- **Work to be completed**
In the entries below, find every line with "will" and copy it.

======

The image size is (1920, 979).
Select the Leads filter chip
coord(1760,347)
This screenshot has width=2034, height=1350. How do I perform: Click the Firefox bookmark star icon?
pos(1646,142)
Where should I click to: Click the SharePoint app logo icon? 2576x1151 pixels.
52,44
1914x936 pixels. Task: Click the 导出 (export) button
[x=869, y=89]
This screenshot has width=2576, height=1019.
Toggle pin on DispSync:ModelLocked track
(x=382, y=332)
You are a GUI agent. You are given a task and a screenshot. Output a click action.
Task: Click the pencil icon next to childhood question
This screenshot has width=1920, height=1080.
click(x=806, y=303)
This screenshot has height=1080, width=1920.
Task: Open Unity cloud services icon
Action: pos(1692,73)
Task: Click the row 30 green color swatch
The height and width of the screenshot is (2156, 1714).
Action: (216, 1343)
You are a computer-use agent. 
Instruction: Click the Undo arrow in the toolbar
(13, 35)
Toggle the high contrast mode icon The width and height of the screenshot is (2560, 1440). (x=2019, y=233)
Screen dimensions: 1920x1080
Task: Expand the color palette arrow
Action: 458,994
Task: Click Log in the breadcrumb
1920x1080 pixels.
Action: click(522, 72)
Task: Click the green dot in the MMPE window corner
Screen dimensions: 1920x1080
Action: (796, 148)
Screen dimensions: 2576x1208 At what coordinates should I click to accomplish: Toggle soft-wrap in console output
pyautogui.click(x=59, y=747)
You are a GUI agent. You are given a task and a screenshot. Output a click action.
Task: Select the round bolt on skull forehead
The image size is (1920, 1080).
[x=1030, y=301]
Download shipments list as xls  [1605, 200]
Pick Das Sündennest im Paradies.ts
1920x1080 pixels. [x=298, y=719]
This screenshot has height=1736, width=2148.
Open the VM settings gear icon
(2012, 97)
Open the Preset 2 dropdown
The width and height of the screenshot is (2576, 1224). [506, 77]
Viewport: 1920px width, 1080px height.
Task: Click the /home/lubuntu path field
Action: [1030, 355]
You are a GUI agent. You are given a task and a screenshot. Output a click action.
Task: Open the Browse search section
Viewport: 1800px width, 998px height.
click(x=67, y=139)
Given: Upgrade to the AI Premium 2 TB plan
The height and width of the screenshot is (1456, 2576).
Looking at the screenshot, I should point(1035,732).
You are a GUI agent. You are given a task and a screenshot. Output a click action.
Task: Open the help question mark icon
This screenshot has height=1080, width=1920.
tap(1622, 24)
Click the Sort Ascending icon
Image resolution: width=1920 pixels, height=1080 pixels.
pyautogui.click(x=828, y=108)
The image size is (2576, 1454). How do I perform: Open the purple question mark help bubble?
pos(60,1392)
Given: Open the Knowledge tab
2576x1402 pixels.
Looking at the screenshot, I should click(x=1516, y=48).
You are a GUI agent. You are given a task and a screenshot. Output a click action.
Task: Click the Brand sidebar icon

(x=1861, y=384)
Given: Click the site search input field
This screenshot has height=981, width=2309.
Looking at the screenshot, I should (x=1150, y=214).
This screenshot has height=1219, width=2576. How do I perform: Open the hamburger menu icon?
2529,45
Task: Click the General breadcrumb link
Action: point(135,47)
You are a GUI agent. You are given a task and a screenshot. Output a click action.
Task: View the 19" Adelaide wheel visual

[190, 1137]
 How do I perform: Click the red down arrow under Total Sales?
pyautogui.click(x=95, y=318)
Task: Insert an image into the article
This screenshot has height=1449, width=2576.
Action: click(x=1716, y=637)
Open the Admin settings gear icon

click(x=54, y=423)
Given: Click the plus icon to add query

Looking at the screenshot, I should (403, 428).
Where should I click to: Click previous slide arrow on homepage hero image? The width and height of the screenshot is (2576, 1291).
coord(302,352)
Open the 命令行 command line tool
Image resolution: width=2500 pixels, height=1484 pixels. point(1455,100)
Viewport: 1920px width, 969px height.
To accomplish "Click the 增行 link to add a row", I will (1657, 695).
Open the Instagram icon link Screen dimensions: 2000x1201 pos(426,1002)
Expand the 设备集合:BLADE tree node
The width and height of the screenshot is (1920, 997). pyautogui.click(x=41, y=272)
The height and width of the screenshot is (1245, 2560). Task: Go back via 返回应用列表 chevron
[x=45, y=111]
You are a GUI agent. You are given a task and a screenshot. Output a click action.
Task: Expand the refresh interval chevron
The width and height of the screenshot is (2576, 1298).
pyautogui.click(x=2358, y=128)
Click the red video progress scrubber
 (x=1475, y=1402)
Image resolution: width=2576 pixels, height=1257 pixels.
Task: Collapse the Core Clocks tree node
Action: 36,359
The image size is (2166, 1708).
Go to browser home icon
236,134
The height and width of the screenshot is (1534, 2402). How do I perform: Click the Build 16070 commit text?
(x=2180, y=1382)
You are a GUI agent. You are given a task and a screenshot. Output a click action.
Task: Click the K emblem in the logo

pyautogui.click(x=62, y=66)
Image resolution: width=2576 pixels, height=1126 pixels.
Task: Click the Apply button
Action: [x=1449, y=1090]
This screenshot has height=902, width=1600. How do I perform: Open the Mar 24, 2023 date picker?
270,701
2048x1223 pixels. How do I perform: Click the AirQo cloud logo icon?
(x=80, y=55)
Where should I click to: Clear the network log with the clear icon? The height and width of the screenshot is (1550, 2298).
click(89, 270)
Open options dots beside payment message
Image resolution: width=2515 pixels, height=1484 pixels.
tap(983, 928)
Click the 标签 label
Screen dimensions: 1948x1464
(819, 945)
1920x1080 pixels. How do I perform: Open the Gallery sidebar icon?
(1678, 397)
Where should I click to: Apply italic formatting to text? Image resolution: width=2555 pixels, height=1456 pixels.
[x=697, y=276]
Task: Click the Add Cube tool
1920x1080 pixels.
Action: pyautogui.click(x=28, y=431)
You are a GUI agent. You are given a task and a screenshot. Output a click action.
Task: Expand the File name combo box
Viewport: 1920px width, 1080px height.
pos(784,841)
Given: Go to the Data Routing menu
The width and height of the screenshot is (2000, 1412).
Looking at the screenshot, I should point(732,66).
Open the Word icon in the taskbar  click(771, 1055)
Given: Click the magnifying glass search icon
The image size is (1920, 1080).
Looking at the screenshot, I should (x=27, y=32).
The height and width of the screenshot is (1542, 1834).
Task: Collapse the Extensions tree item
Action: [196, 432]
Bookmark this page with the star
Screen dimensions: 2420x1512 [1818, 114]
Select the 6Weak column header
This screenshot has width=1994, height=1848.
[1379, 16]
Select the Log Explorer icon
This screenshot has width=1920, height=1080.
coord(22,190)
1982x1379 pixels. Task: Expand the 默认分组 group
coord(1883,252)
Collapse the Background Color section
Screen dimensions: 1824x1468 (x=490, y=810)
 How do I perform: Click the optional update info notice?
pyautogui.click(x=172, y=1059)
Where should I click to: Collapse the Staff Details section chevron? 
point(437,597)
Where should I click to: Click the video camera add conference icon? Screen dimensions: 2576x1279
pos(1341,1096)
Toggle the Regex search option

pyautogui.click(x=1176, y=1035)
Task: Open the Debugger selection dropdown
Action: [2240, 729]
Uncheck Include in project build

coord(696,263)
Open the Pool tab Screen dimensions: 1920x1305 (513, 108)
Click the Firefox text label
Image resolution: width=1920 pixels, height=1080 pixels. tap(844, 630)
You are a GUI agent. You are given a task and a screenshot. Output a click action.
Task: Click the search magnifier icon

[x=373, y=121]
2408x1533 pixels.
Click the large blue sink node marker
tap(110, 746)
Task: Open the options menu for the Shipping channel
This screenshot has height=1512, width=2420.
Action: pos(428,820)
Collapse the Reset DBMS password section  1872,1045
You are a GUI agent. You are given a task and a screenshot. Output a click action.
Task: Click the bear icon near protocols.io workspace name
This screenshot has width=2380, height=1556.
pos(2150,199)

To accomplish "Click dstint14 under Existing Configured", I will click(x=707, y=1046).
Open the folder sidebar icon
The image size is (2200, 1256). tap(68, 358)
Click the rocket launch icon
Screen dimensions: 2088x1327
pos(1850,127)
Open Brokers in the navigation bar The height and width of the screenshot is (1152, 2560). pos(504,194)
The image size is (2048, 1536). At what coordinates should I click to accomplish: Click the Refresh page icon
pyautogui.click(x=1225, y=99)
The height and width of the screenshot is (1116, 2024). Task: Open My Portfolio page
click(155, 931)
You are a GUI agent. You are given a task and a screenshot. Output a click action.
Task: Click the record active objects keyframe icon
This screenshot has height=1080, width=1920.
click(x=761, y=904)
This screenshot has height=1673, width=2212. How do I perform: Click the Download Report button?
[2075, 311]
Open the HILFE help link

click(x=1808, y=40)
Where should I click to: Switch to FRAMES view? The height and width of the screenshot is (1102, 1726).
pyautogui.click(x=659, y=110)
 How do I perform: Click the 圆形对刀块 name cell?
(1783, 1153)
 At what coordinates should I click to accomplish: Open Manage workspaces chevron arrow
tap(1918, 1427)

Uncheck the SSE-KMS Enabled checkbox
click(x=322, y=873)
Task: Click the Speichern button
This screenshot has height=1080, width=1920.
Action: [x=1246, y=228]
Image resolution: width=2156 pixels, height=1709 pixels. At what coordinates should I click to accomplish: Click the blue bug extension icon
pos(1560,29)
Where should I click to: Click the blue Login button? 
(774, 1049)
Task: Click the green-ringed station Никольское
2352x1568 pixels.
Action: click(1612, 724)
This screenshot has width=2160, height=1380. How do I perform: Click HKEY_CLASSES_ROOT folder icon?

======

- **Written solution**
To accomplish "Click the 增行 link to add a row", I will (1657, 695).
To accomplish "Click dstint14 under Existing Configured", I will click(x=707, y=1046).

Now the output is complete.